# New to Pigeon-Talk... I have a few questions.



## Shayla Fortune (Oct 28, 2012)

Sorry if this is the wrong location, but I am new to Pigeon-Talk and just got my first soft bill bird ever. I currently have six budgies and a parrotlet, but I decided to purchase two 1 year old Ringneck Doves from a girl off of craigslist and am so far enjoying their coo's and 'laughs'. 

I was told that they were two females and I plan to test this by putting a nest box in to see how many eggs are laid (I read online that 2 eggs usually = a pair, 4 eggs = 2 hens, no eggs = 2 cocks... is this true?)
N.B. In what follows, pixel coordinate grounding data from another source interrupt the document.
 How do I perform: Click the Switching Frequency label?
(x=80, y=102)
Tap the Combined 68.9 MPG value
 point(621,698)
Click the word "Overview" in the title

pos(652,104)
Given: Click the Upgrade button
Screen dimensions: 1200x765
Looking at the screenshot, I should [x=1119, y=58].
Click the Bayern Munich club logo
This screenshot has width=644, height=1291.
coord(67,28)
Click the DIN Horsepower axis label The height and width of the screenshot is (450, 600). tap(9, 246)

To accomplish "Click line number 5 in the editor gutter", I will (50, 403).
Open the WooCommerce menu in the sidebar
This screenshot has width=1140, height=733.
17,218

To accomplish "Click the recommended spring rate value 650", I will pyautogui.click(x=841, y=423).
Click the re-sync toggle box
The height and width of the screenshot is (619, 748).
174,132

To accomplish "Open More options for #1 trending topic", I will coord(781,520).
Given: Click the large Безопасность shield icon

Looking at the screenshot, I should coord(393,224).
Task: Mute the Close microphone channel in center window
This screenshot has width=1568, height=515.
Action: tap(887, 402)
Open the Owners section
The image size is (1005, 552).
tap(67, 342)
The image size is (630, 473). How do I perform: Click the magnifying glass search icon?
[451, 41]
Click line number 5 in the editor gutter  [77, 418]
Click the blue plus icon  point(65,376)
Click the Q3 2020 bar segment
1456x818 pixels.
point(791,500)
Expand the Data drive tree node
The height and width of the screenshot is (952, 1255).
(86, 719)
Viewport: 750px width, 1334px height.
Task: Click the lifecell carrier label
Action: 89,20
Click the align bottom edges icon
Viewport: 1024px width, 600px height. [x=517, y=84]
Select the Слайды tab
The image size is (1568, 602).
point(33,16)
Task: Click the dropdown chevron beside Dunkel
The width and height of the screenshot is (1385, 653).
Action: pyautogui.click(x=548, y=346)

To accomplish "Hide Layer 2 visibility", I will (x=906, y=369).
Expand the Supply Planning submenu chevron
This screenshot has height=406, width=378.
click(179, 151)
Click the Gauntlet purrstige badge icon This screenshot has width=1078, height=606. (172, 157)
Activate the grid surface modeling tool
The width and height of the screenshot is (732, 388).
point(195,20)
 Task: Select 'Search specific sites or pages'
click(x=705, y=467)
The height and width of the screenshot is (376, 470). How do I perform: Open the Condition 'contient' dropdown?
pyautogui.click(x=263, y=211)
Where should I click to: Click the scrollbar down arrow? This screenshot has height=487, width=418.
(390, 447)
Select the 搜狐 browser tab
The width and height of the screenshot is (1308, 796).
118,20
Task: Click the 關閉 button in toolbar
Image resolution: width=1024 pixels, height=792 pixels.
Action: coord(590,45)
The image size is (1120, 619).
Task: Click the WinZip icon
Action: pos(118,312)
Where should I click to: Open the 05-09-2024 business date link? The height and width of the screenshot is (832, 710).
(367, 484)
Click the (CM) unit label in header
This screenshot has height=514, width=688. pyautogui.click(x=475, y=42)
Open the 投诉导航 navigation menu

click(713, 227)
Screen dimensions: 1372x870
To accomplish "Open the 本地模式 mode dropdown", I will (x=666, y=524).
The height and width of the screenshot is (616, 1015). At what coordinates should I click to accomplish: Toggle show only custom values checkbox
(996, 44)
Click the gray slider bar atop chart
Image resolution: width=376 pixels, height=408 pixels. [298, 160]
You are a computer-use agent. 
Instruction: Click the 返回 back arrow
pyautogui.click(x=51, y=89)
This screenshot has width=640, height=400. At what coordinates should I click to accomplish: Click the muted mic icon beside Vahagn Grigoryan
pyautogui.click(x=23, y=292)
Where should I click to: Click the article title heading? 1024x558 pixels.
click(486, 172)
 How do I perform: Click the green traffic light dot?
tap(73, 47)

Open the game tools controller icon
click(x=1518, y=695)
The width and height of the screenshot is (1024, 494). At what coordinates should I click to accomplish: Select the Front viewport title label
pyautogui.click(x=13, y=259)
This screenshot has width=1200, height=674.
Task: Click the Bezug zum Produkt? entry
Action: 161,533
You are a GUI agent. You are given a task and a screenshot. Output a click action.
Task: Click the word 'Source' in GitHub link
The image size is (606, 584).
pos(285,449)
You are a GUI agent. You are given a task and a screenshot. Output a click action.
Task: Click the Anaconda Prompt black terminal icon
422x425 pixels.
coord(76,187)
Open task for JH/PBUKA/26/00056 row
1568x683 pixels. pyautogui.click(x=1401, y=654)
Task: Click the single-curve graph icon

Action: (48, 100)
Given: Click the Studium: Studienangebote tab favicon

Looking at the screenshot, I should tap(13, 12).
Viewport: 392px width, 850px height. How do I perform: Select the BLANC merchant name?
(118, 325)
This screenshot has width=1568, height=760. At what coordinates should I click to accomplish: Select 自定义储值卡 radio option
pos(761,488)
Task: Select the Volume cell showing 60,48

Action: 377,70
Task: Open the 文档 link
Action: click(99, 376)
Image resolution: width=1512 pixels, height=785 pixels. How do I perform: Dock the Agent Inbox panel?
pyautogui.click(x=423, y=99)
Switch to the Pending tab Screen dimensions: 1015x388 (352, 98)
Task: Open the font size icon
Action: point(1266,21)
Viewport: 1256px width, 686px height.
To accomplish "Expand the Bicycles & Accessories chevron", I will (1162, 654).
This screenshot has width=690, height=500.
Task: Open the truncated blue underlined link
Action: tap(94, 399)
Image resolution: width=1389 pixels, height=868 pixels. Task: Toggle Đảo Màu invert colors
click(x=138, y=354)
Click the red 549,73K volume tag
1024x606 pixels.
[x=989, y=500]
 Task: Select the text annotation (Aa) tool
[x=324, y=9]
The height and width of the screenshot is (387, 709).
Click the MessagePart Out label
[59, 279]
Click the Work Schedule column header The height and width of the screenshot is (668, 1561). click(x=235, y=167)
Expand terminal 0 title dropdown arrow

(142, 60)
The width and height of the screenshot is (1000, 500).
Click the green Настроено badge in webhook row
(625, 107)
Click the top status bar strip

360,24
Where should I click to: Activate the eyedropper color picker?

Also, what is a good sized cage for two doves? I currently have this cage for my hookbills: http://www.ebay.com/itm/New-Bird-Pa...029&pid=100033&prg=1011&rk=1&sd=260493664361& If I buy another, could I keep a dove or two in it or is that not ideal? If this isn't ideal can you post a link of a good flight cage that is no more than $150 USD? 

Thanks for your help.


----------



## sdymacz (Aug 30, 2010)

Hi, if this cage was 53 long 32 wide and 32 tall that would be better or at least wider because 20" deep its tight, right now its more for a parrot or a small bird.


----------



## Charis (Feb 11, 2007)

I agree with sdymacz. Pigeons and doves like long rather than tall. 
They also like to have flat surfaces to perch on rather that round perches.


----------



## Shayla Fortune (Oct 28, 2012)

I was planning on getting a natural wood perch and a square dowel perch tomorrow. I also put an ad on craigslist for a long/square bird cage or large rabbit cage in hopes of finding a good deal.


----------



## nancybird (Jan 30, 2011)

Welcome to pt.


----------